We worship God through our questions.
To abstain completely from all enjoyments may be easy. Yet to enjoy life and retain spiritual integrity - there is the challenge.
Philosophy may be defined as the art of asking the right question...awareness of the problem outlives all solutions. The answers are questions in disguise, every new answer giving rise to new questions.
In prayer we shift the center of living from self-consciousness to self-surrender
Our concern is not how to worship in the catacombs but how to remain human in the skyscrapers.
The course of life is unpredictable no one can write his autobiography in advance.
It is of the essence of virtue that the good is not to be done for the sake of a reward.
The awe of God is wisdom.
All action is vicarious faith.
The anchor of meaning resides in an abyss, deeper than the reach of despair. Yet the abyss is not not infinite; its bottom may suddenly be discovered within the confines of a human heart or under the debris of might doubts. This may be the vocation of man: to say "Amen" to being and to the Author of being; to live in defiance of absurdity, notwithstanding futility and defeat; to attain faith in God even in spite of God.
Faith opens our hearts for the entrance of the holy. It is almost as though God were thinking for us.
God is everywhere or nowhere, the father of all people or of none, concerned about everything or nothing. Only in His presence shall we learn that the glory of humankind is not in its will to power but in its power of compassion.
Our age is one in which usefulness is thought to be the chief merit of nature; in which the attainment of power, the utilization of its resources is taken to be the chief purpose of man in God's creation. Man has indeed become primarily a tool-making animal, and the world is now a gigantic tool box for the satisfaction of his needs.
Faith is something that comes out of the soul. It is not an information that is absorbed but an attitude, existing prior to the formulation of any creed.
There is no answer to Auschwitz...To try to answer is to commit a supreme blasphemy. Israel enables us to bear the agony of Auschwitz without radical despair, to sense a ray of God's radiance in the jungles of history.
Wise criticism always begins with self-criticism.
We may not know whether our understanding is correct, or whether our sentiments are noble, but the air of the day surrounds us like spring which spreads over the land without our aid or notice.
I did not ask for success; I asked for wonder.

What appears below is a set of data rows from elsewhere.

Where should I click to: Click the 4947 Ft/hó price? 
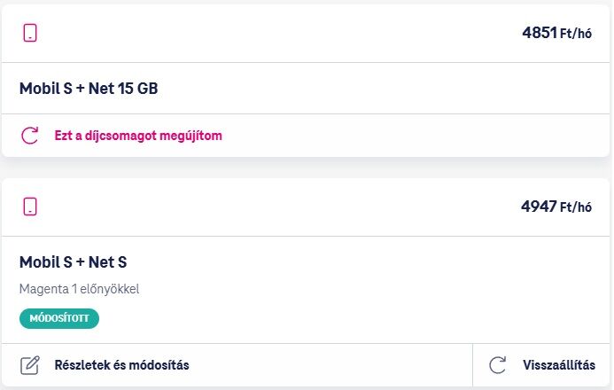pyautogui.click(x=556, y=207)
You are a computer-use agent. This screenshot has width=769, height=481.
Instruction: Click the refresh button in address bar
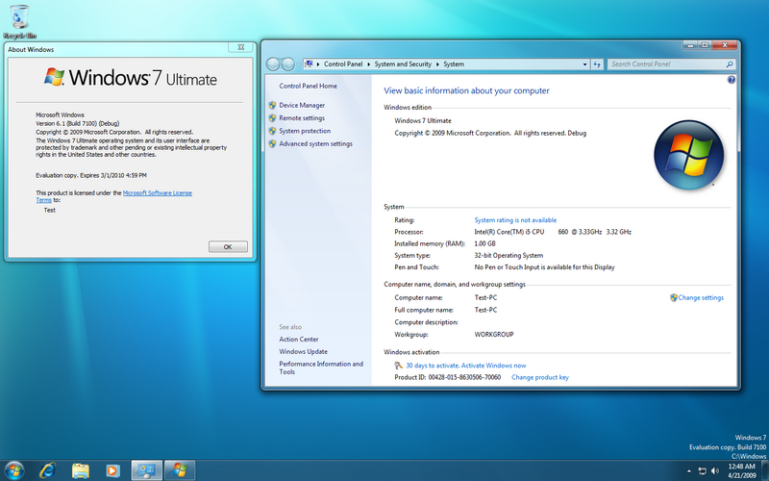[x=595, y=64]
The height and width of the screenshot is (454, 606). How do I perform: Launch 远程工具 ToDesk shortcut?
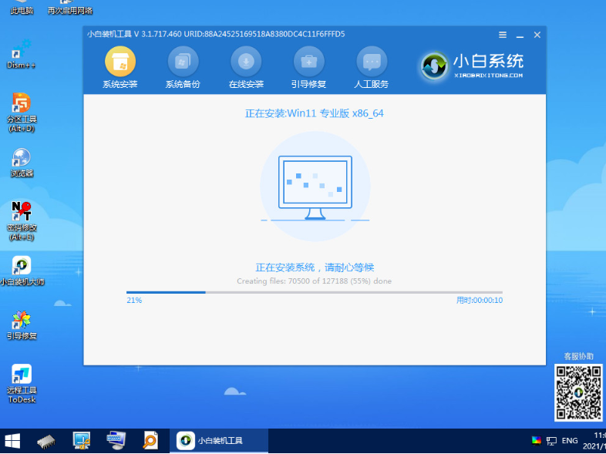(x=21, y=382)
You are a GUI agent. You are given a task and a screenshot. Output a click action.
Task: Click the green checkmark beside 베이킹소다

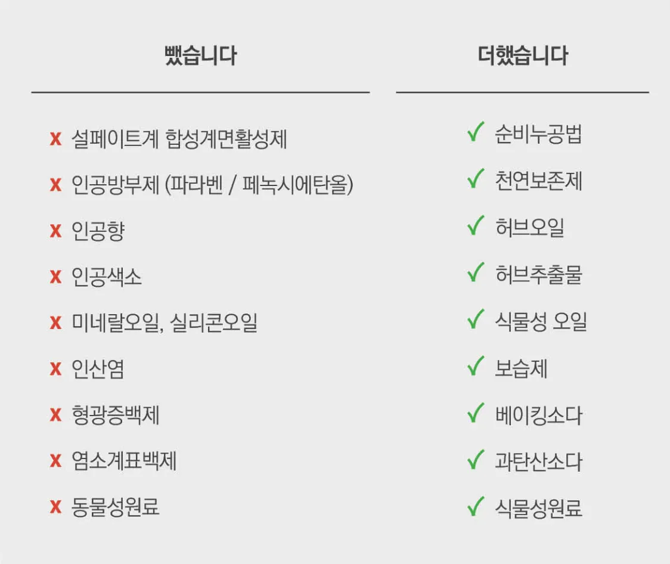476,413
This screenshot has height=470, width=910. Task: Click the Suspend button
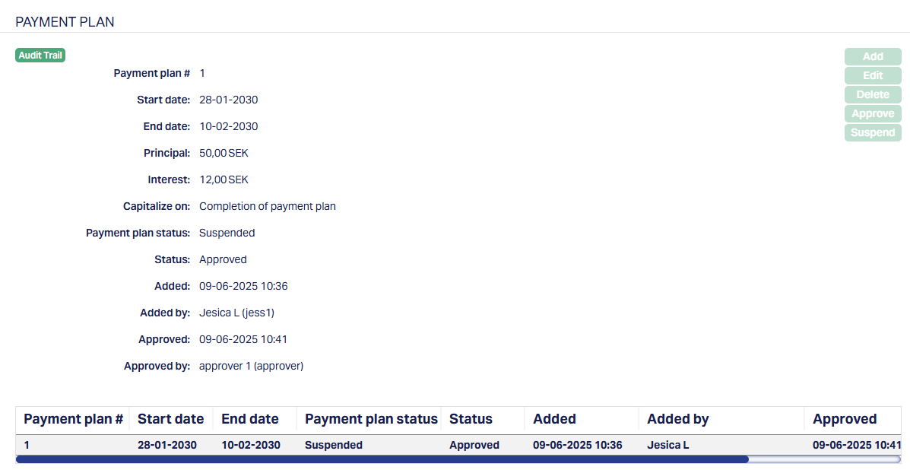(x=873, y=132)
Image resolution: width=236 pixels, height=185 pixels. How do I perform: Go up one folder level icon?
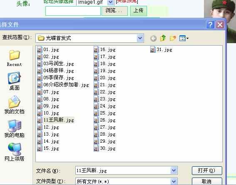(163, 38)
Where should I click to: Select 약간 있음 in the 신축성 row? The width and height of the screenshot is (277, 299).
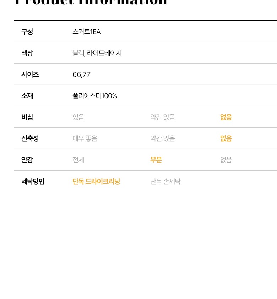pyautogui.click(x=162, y=138)
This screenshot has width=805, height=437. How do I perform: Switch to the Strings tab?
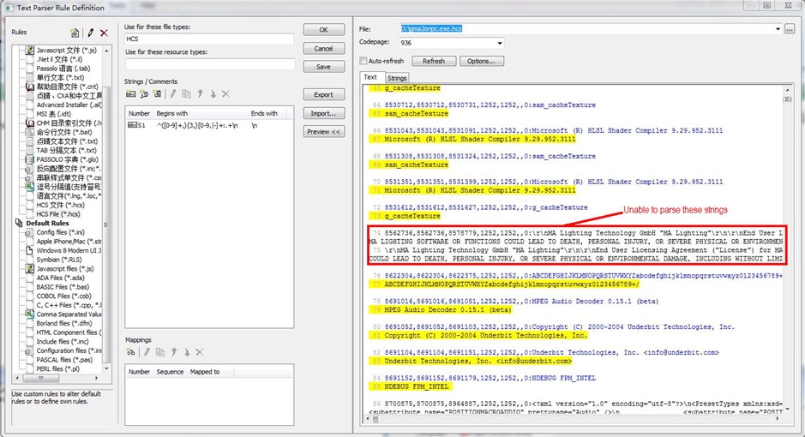pyautogui.click(x=397, y=77)
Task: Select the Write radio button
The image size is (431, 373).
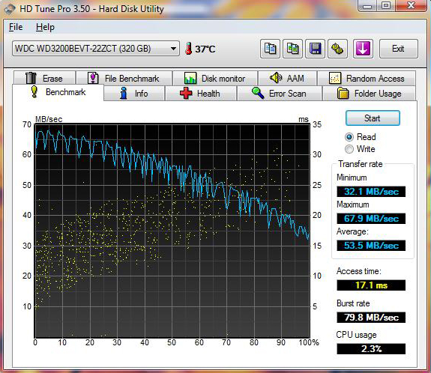Action: point(349,149)
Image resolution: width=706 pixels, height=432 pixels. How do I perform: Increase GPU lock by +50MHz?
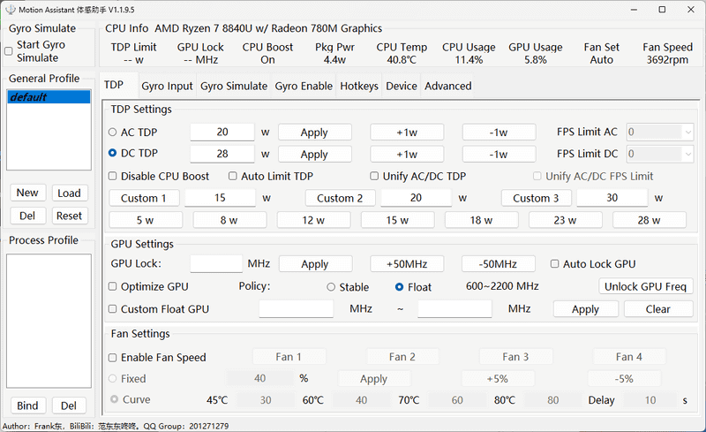(x=406, y=264)
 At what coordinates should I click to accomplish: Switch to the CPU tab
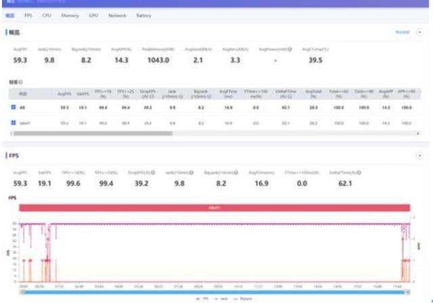point(46,14)
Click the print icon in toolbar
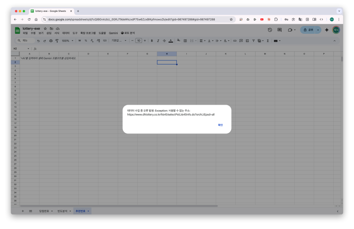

The task of life is to face sacred moments.
The worship of reason is arrogance and betrays a lack of intelligence. The rejection of reason is cowardice and betrays a lack of faith.
Sometimes we wish the world could cry and tell us about that which made it pregnant with fear-filling grandeur. Sometimes we wish our own heart would speak of that which made it heavy with wonder.
It is not enough for me to ask question; I want to know how to answer the one question that seems to encompass everything I face: What am I here for?
Trust is the core of human relationships, of gregariousness among men. Friendship, a puzzle to the syllogistic and critical mentality, is not based on experiments or tests of another person's qualities but on trust. It is not critical knowledge but a risk of the heart which initiates affection and preserves loyalty in our fellow men.
In the midst of our applauding the feats of civilization, the Bible flings itself like a knife slashing our complacency; remind us that God, too, has a voice in history.